Le caprice de nuit

Tous les parents, et quelques héros, le savent : le manque de sommeil est une des tortures les plus folles. J'avais connu les nuits hachées, les réveils affamées au petit matin, la dépression des nuits de maladie. Je pensais donc avoir faire le tour et être limite en mesure d'ouvrir un cabinet de conseils, histoire de faire du fric. J'avais oublié ma fille.

Il faut l'avouer, puisqu'on en parle, ça fait un moment qu'elle est pénible. Elle est même incroyablement reloute, à faire des caprices, se rouler par terre et poursuivre sa dictature du rose. Mais c'est toujours au moment où on pense sérieusement à la perdre dans un supermarché qu'elle lève vers nous ses grands yeux bleus pour devenir pendant cinq minutes la merveille la plus délicate que la Terre ait portée.

Depuis quelques semaines, ma gorgone a trouvé un nouveau supplice. Entre 5 et 6 heures, elle se met à hurler en boucle la même phrase, mue par un désespoir impressionnant.

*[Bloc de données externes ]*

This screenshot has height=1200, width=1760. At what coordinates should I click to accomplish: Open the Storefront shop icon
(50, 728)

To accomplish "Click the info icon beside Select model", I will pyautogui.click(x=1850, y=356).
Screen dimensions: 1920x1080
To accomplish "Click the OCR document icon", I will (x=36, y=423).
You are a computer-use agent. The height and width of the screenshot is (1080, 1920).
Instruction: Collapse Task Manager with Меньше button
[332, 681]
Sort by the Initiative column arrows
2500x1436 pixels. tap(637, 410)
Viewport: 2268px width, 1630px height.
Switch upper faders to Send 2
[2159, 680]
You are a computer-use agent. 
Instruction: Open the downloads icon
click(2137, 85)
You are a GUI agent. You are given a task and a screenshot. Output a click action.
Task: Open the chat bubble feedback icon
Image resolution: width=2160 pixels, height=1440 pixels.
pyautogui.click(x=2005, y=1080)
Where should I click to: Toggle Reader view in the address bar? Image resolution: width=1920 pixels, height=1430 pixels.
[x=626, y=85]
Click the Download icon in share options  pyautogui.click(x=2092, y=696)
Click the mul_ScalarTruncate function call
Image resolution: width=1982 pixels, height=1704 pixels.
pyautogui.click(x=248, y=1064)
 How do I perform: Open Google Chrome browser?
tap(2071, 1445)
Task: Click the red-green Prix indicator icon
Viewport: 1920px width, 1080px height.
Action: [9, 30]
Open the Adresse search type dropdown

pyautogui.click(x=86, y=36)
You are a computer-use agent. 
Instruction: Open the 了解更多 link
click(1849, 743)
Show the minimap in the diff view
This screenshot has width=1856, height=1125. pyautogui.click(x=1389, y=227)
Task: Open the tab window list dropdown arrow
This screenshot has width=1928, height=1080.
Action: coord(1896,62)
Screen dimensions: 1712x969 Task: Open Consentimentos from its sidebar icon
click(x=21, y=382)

Quand je me précipite vers son lit, j'entends distinctement sa litanie. Au choix : "Je veux des pâtes", "J'ai pas déchiré la feuille", "Je veux une glace à la fraise". Voila. Ma fille est tellement colérique qu'elle fait même des caprices dans son sommeil.

Evidemment, je ne me rendors pas. Evidemment, j'ai envie de la perdre dans une forêt sombre et profonde. Et en même temps, non, elle me fait trop marrer.